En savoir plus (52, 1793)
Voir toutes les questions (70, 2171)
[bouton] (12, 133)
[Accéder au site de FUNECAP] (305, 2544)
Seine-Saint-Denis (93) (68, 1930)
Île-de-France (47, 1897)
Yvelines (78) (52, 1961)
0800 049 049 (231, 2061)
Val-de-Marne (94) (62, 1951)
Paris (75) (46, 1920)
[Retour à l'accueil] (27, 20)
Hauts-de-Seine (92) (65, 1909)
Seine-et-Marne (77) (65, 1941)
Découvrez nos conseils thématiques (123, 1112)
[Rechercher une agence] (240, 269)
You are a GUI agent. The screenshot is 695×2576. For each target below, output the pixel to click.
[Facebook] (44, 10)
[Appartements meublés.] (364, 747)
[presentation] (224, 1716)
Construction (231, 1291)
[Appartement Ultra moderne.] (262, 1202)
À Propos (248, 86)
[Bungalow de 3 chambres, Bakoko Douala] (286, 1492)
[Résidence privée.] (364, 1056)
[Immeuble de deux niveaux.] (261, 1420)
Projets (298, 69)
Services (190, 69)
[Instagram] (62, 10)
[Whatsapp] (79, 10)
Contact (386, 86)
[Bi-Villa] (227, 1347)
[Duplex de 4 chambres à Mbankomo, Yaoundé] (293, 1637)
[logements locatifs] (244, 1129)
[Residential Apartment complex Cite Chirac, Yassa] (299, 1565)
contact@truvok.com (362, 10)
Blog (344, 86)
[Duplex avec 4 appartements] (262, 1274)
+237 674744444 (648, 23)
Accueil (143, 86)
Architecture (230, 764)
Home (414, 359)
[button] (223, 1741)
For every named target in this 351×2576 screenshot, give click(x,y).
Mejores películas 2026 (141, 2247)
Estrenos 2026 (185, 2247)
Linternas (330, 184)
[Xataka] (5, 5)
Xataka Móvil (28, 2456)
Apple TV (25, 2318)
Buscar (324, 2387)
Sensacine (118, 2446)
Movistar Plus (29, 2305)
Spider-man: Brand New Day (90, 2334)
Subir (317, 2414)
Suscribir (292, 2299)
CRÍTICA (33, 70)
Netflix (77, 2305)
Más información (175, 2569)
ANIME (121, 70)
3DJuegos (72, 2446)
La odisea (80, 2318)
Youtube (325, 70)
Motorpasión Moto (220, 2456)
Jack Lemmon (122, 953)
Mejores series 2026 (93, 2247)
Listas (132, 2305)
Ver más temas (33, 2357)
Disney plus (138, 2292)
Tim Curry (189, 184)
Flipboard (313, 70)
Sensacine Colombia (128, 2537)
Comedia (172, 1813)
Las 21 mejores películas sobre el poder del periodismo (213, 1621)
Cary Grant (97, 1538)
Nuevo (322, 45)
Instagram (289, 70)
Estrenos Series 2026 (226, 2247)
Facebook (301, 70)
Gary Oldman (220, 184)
◆ ◆ ◆
- [Task details] Begin with the first line of the data above and, please, print each line exactly until you have printed the line containing "La odisea (80, 2318)"; print nothing else.

- [Written response]
En savoir plus (52, 1793)
Voir toutes les questions (70, 2171)
[bouton] (12, 133)
[Accéder au site de FUNECAP] (305, 2544)
Seine-Saint-Denis (93) (68, 1930)
Île-de-France (47, 1897)
Yvelines (78) (52, 1961)
0800 049 049 (231, 2061)
Val-de-Marne (94) (62, 1951)
Paris (75) (46, 1920)
[Retour à l'accueil] (27, 20)
Hauts-de-Seine (92) (65, 1909)
Seine-et-Marne (77) (65, 1941)
Découvrez nos conseils thématiques (123, 1112)
[Rechercher une agence] (240, 269)
You are a GUI agent. The screenshot is 695×2576. For each target below, output the pixel to click.
[Facebook] (44, 10)
[Appartements meublés.] (364, 747)
[presentation] (224, 1716)
Construction (231, 1291)
[Appartement Ultra moderne.] (262, 1202)
À Propos (248, 86)
[Bungalow de 3 chambres, Bakoko Douala] (286, 1492)
[Résidence privée.] (364, 1056)
[Immeuble de deux niveaux.] (261, 1420)
Projets (298, 69)
Services (190, 69)
[Instagram] (62, 10)
[Whatsapp] (79, 10)
Contact (386, 86)
[Bi-Villa] (227, 1347)
[Duplex de 4 chambres à Mbankomo, Yaoundé] (293, 1637)
[logements locatifs] (244, 1129)
[Residential Apartment complex Cite Chirac, Yassa] (299, 1565)
contact@truvok.com (362, 10)
Blog (344, 86)
[Duplex avec 4 appartements] (262, 1274)
+237 674744444 (648, 23)
Accueil (143, 86)
Architecture (230, 764)
Home (414, 359)
[button] (223, 1741)
For every named target in this 351×2576 screenshot, give click(x,y).
Mejores películas 2026 (141, 2247)
Estrenos 2026 (185, 2247)
Linternas (330, 184)
[Xataka] (5, 5)
Xataka Móvil (28, 2456)
Apple TV (25, 2318)
Buscar (324, 2387)
Sensacine (118, 2446)
Movistar Plus (29, 2305)
Spider-man: Brand New Day (90, 2334)
Subir (317, 2414)
Suscribir (292, 2299)
CRÍTICA (33, 70)
Netflix (77, 2305)
Más información (175, 2569)
ANIME (121, 70)
3DJuegos (72, 2446)
La odisea (80, 2318)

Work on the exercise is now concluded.